### EXTRACTED MATERIAL:
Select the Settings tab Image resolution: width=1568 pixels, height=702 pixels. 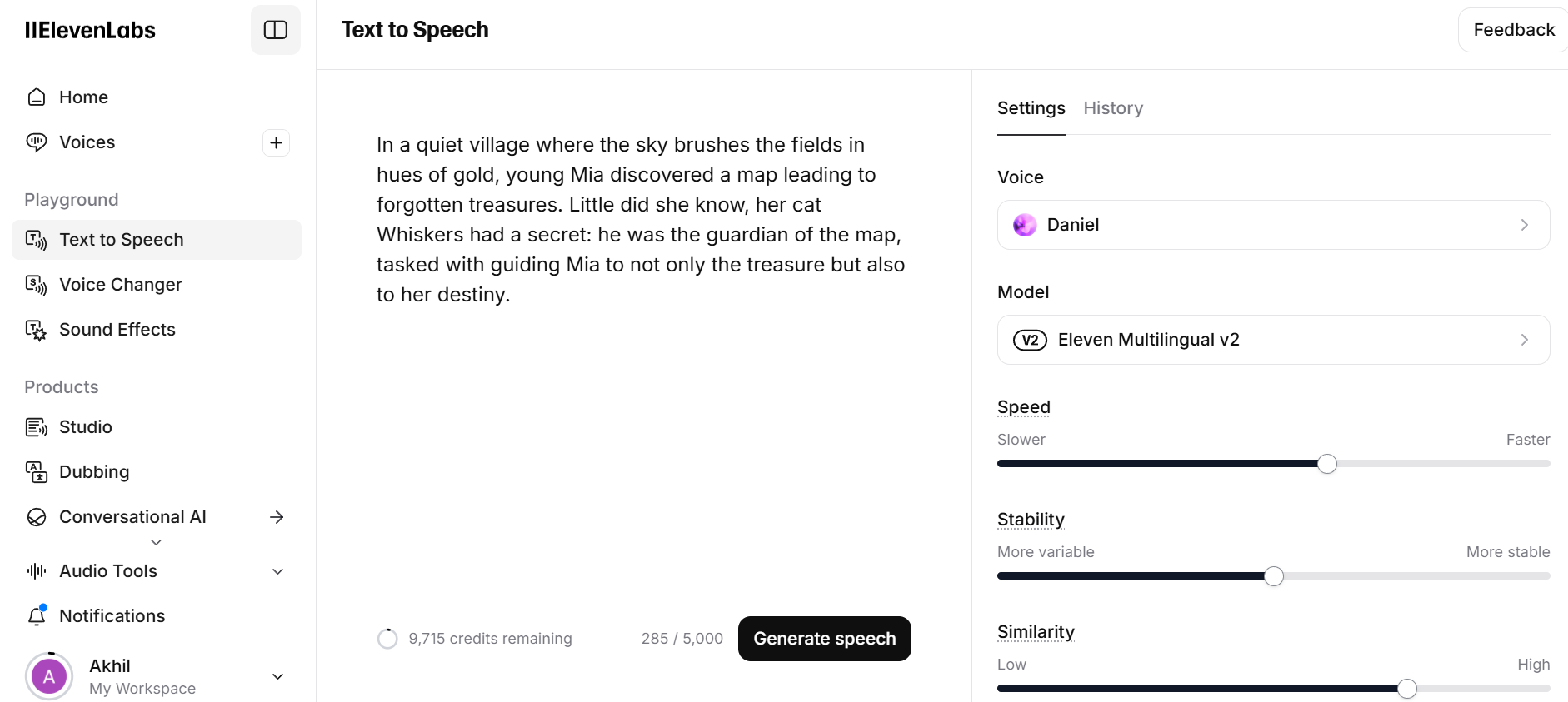tap(1031, 108)
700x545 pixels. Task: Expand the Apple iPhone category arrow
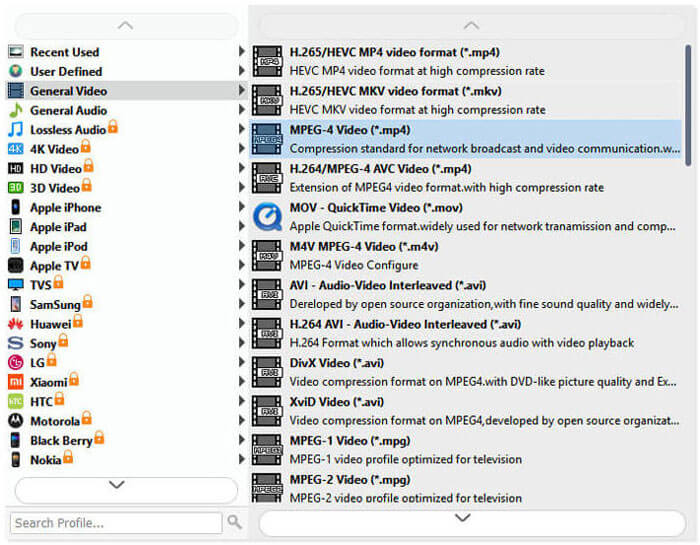point(241,208)
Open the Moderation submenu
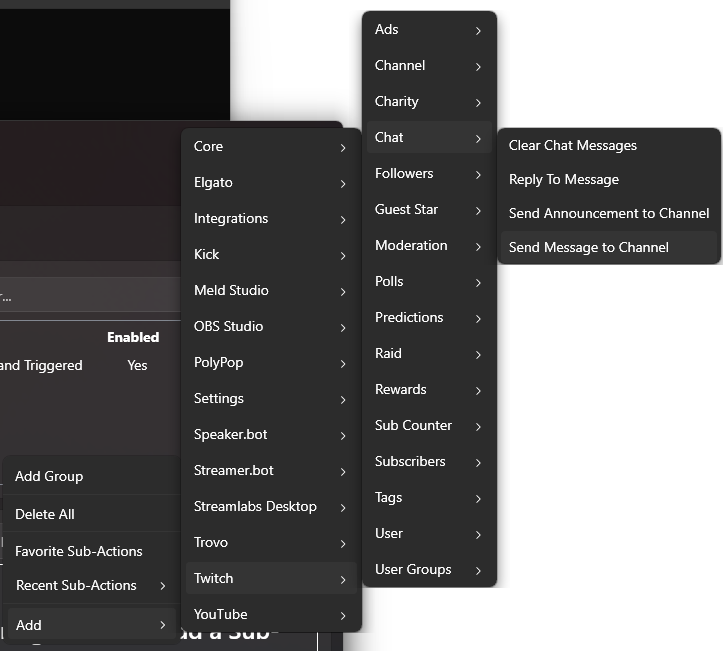This screenshot has width=723, height=651. point(428,245)
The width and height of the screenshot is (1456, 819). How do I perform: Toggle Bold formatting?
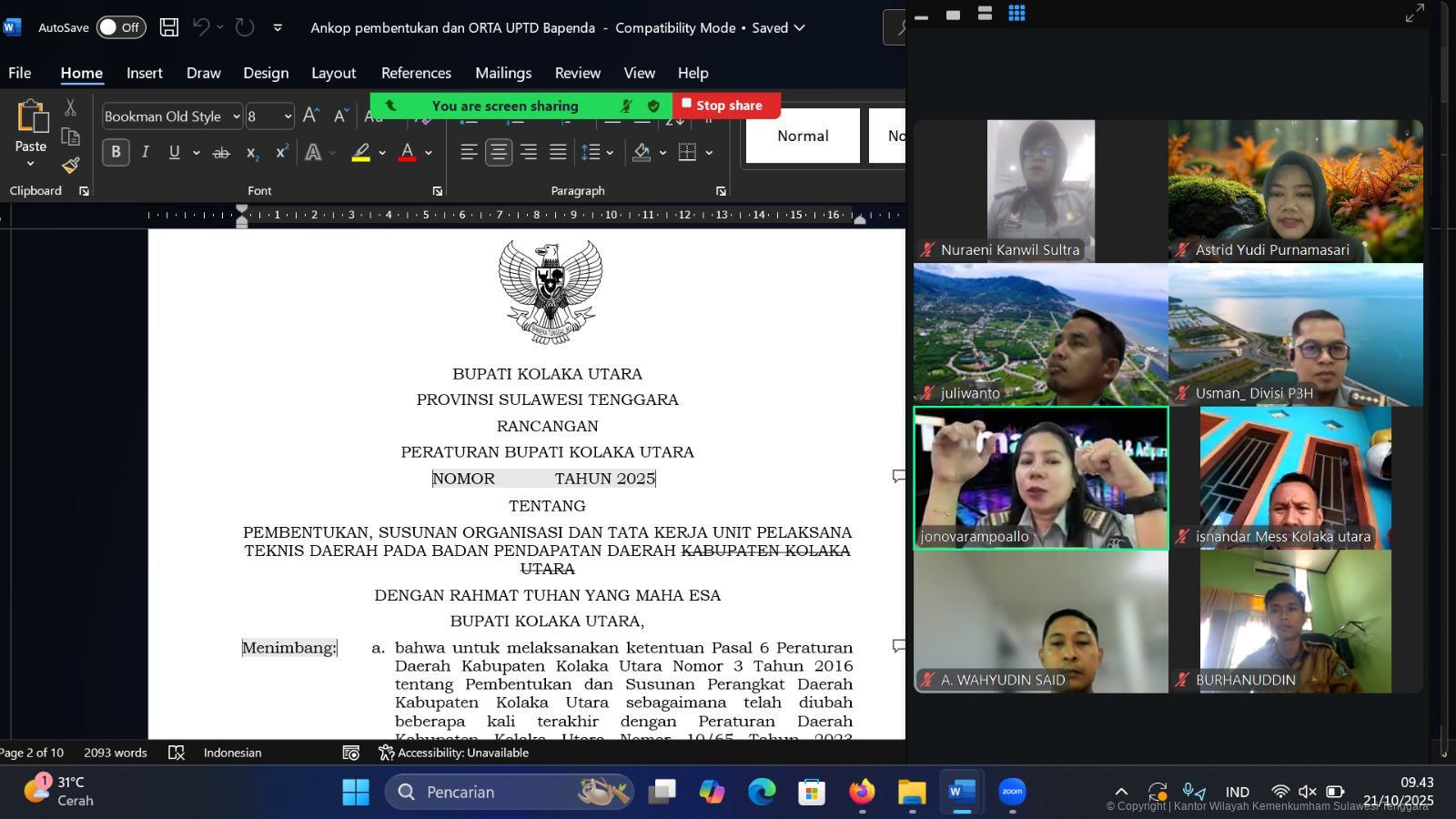[116, 152]
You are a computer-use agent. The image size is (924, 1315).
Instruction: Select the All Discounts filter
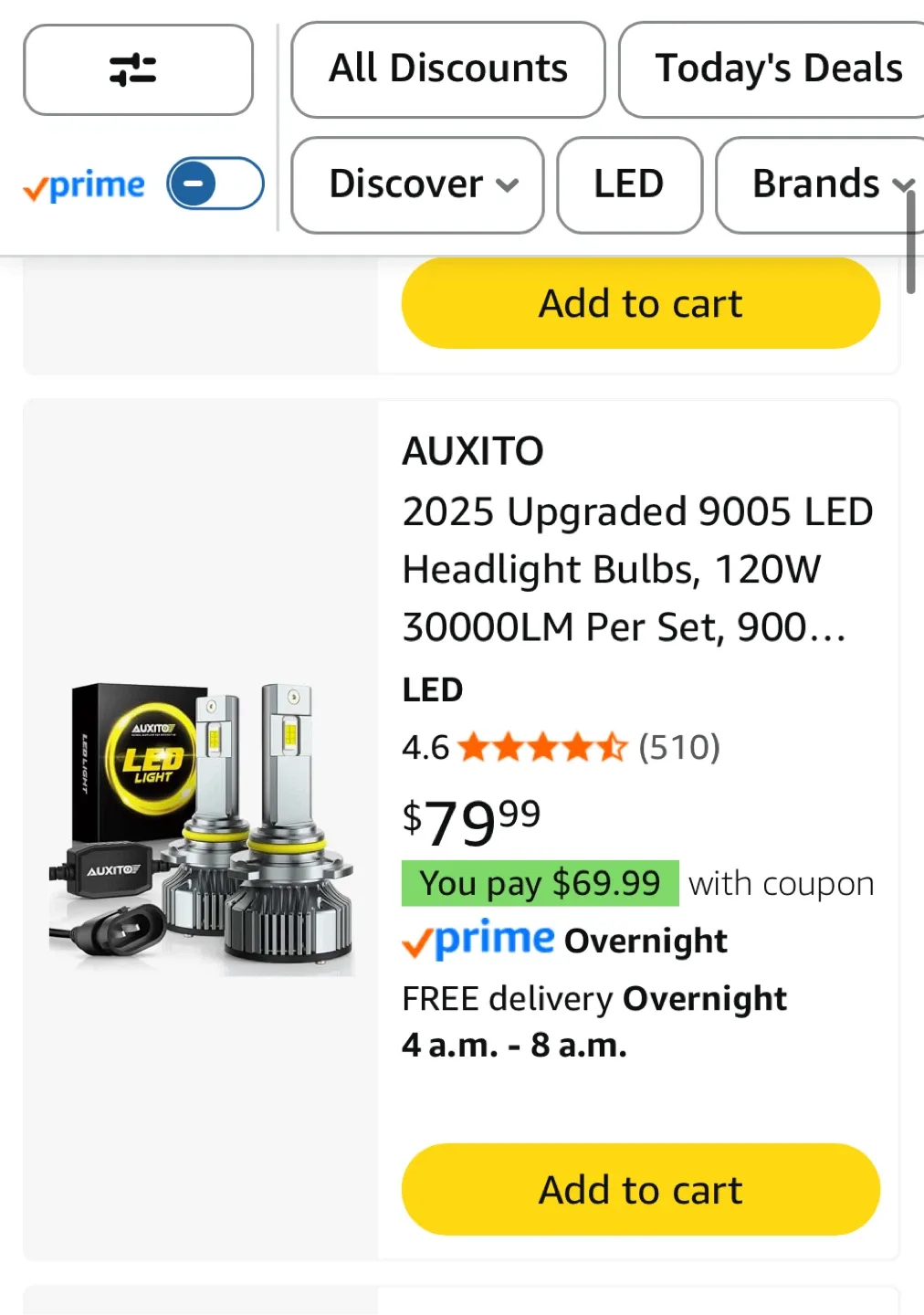448,69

### EXERCISE INSTRUCTIONS:
Print, exactly and without pictures, the lines from the one holding "The width and" through the last line of the entries above, both included.

### TASK ANSWER:
The width and height of the screenshot is (1456, 819). How do I perform: Toggle Bold formatting?
[116, 152]
You are a computer-use agent. The image size is (924, 1315).
Instruction: Select the All Discounts filter
448,69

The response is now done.